* BEGIN Materials provided *
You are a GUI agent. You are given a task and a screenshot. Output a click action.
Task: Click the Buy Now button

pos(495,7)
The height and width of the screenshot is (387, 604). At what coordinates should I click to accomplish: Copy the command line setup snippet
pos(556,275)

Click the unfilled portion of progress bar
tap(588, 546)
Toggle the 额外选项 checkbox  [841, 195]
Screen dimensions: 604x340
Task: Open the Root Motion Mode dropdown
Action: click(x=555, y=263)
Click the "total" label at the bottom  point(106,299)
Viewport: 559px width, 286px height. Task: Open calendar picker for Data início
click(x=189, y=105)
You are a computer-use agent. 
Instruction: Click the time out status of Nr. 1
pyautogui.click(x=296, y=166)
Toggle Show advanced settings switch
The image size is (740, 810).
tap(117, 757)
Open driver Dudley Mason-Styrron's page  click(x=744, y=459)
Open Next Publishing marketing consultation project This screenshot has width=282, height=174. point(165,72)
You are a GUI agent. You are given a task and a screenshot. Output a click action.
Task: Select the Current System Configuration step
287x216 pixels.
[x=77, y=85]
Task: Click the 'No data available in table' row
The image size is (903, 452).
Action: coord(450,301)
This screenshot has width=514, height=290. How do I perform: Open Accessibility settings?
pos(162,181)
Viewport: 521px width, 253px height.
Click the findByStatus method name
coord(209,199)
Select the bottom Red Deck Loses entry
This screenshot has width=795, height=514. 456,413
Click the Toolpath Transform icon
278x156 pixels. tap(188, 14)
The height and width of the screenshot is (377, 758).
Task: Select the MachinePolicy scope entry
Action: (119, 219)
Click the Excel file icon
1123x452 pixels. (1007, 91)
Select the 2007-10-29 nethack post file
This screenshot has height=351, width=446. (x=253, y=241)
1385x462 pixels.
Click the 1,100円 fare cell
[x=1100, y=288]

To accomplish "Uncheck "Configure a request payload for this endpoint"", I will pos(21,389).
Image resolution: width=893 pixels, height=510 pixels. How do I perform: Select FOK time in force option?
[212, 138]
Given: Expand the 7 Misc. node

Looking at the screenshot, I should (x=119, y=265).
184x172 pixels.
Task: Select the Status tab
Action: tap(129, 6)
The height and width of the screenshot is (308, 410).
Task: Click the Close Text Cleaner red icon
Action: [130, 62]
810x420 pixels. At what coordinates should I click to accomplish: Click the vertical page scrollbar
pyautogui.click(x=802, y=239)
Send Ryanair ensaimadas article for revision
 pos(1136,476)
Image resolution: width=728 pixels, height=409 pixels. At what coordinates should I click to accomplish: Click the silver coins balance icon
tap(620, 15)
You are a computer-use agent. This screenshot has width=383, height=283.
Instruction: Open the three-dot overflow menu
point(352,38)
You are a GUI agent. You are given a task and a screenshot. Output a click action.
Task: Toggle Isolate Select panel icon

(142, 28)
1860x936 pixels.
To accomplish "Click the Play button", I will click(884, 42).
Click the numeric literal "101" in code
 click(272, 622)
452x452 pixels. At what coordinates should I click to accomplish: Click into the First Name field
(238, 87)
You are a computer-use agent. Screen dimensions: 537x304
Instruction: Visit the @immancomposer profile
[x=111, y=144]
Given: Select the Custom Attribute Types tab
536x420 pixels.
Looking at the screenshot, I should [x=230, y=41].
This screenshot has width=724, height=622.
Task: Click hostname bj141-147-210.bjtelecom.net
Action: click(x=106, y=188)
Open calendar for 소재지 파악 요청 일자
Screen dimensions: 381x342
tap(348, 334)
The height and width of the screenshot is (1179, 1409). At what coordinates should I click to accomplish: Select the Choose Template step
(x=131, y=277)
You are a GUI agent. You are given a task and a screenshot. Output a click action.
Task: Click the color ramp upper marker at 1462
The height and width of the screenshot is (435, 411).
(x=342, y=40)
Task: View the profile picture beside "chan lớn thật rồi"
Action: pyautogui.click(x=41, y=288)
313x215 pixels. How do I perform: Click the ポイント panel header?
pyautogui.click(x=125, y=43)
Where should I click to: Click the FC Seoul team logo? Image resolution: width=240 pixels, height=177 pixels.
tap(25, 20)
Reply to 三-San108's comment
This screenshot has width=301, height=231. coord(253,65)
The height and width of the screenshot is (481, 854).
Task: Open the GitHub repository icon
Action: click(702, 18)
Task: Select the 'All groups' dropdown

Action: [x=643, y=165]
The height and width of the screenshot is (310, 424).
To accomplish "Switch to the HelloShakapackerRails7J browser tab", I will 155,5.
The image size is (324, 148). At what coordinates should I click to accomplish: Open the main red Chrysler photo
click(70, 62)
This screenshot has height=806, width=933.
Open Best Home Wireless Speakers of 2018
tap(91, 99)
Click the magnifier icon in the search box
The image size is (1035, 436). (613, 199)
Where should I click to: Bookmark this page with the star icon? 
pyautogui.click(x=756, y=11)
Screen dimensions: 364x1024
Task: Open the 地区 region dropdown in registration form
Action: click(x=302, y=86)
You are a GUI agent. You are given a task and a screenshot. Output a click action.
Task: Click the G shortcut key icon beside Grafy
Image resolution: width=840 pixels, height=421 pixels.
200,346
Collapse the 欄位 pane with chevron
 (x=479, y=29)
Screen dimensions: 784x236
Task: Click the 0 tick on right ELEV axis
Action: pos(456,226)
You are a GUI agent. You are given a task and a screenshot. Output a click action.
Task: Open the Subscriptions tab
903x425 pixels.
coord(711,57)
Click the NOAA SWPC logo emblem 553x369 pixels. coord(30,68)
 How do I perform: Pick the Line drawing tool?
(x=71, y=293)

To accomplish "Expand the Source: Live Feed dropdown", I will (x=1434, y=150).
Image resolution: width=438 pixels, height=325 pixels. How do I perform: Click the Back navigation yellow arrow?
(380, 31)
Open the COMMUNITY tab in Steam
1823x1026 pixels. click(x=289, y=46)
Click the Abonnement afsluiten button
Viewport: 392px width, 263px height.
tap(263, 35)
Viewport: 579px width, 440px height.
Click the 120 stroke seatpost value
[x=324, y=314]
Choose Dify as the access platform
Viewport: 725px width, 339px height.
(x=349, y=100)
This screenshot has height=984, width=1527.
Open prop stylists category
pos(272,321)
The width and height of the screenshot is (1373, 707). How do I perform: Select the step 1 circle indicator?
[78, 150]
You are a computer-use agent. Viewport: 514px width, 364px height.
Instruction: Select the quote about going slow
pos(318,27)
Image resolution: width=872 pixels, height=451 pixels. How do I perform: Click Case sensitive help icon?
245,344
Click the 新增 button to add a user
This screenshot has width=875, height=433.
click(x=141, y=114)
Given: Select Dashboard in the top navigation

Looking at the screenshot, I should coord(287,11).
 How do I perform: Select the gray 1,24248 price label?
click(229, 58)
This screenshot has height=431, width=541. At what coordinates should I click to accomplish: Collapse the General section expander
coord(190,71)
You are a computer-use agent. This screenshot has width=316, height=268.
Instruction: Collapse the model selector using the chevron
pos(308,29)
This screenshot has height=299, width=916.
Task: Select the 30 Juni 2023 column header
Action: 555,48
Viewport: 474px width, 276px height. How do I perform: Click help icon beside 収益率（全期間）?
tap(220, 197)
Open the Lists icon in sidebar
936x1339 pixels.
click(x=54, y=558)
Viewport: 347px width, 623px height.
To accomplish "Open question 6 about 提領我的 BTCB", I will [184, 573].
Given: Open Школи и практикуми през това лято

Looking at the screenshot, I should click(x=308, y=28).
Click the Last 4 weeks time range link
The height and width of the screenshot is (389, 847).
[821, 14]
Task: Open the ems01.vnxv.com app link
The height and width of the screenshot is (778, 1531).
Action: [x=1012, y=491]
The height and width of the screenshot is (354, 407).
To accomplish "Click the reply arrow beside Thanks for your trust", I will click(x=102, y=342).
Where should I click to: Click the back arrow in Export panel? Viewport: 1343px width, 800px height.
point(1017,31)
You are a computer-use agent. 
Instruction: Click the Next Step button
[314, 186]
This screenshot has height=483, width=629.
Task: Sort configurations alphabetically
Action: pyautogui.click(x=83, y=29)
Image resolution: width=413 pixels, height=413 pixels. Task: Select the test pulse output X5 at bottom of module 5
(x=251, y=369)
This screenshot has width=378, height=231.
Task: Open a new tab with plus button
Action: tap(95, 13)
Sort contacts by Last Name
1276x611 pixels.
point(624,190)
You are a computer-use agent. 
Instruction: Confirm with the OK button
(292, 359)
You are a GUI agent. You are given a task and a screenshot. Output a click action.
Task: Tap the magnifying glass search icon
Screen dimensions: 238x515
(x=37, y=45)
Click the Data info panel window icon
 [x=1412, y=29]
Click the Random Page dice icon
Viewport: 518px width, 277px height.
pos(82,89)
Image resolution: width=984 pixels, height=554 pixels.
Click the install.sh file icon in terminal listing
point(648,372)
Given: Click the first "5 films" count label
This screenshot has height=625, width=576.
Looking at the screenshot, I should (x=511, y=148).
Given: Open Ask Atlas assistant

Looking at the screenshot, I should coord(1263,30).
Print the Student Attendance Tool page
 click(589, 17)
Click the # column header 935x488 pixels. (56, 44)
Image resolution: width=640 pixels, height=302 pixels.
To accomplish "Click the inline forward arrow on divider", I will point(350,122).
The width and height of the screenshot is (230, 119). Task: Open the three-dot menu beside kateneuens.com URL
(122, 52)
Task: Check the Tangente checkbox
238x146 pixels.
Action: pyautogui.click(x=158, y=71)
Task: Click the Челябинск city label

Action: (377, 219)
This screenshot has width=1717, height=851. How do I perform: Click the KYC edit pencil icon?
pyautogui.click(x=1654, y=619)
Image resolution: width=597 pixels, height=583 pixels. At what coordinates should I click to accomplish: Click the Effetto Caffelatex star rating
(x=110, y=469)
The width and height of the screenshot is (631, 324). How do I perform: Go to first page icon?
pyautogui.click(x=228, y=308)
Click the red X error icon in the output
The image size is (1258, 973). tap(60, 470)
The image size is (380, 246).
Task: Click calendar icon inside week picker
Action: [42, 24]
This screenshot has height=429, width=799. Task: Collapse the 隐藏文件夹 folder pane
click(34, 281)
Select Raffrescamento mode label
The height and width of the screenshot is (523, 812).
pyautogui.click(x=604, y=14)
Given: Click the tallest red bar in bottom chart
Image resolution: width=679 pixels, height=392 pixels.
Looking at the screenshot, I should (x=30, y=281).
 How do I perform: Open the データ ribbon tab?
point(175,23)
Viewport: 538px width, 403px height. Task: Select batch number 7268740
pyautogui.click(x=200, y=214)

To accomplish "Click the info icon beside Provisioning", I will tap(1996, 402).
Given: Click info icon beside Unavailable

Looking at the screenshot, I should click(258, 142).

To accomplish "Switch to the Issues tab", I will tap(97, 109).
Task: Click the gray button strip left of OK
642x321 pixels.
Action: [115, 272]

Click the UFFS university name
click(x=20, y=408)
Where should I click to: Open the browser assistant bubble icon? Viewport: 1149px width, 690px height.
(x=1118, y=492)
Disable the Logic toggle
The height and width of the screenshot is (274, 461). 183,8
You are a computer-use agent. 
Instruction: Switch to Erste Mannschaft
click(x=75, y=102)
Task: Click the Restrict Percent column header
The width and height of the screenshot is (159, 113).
* END Materials provided *
▶ Goal: Copy the lines of the listing above, starting at the line containing "Given: Open Ask Atlas assistant" and ending at the line containing "pyautogui.click(x=228, y=308)", with both of those lines included.

▶ Problem solution:
Given: Open Ask Atlas assistant

Looking at the screenshot, I should coord(1263,30).
Print the Student Attendance Tool page
 click(589, 17)
Click the # column header 935x488 pixels. (56, 44)
Image resolution: width=640 pixels, height=302 pixels.
To accomplish "Click the inline forward arrow on divider", I will point(350,122).
The width and height of the screenshot is (230, 119). Task: Open the three-dot menu beside kateneuens.com URL
(122, 52)
Task: Check the Tangente checkbox
238x146 pixels.
Action: pyautogui.click(x=158, y=71)
Task: Click the Челябинск city label

Action: (377, 219)
This screenshot has width=1717, height=851. How do I perform: Click the KYC edit pencil icon?
pyautogui.click(x=1654, y=619)
Image resolution: width=597 pixels, height=583 pixels. At what coordinates should I click to accomplish: Click the Effetto Caffelatex star rating
(x=110, y=469)
The width and height of the screenshot is (631, 324). How do I perform: Go to first page icon?
pyautogui.click(x=228, y=308)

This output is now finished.